* [Work instructions]:
Rewrite the lines of the records below as a Markdown table with the columns "Row" and "Line," starting at the line containing "You are a GUI" and running through the end of the records. Skip blank lines and leave the pictures out.

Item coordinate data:
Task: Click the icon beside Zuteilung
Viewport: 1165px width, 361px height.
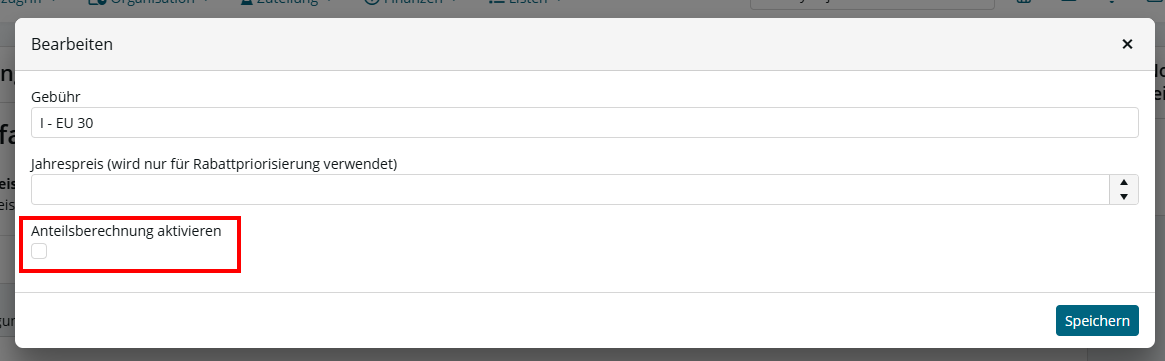Action: click(247, 3)
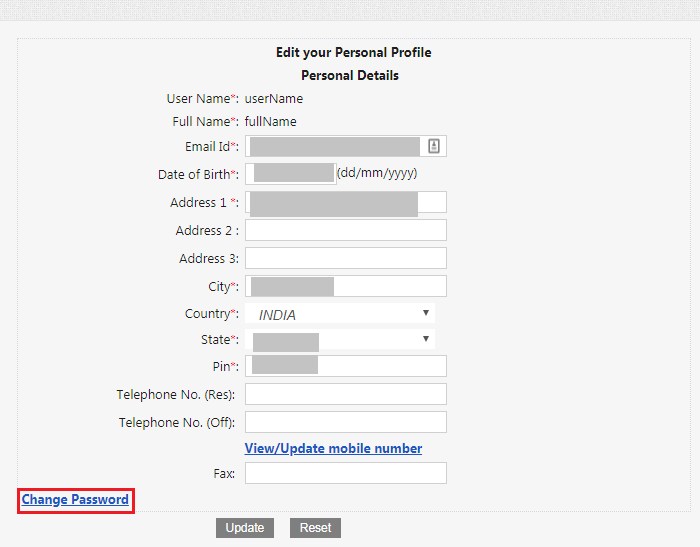This screenshot has width=700, height=547.
Task: Click the Telephone No. (Off) field
Action: (346, 422)
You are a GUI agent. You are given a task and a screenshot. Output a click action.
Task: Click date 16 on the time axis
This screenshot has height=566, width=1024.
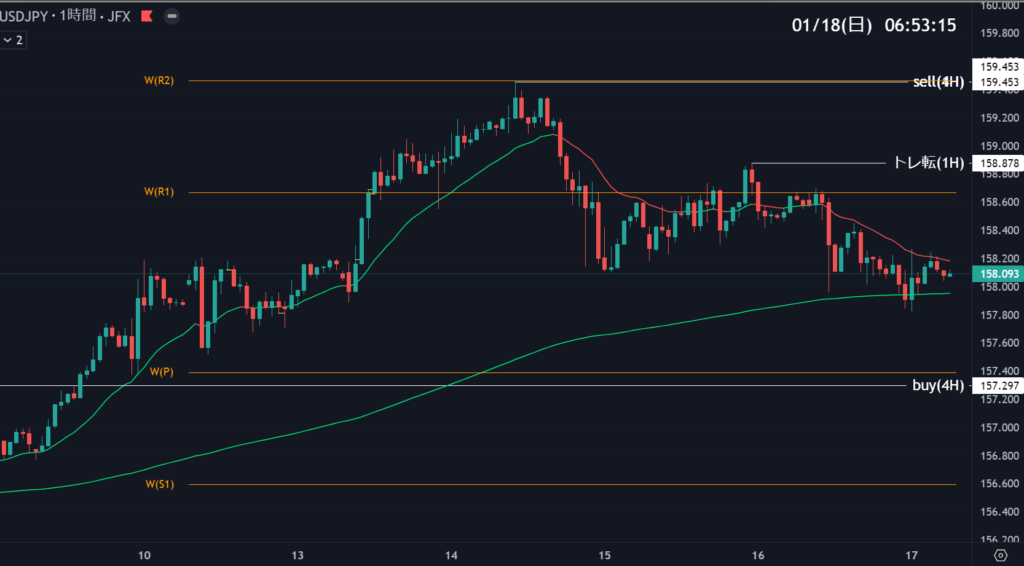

* [Solved problem]:
| Row | Line |
|---|---|
| 1 | You are a GUI agent. You are given a task and a screenshot. Output a click action. |
| 2 | Task: Click date 16 on the time axis |
| 3 | This screenshot has height=566, width=1024. |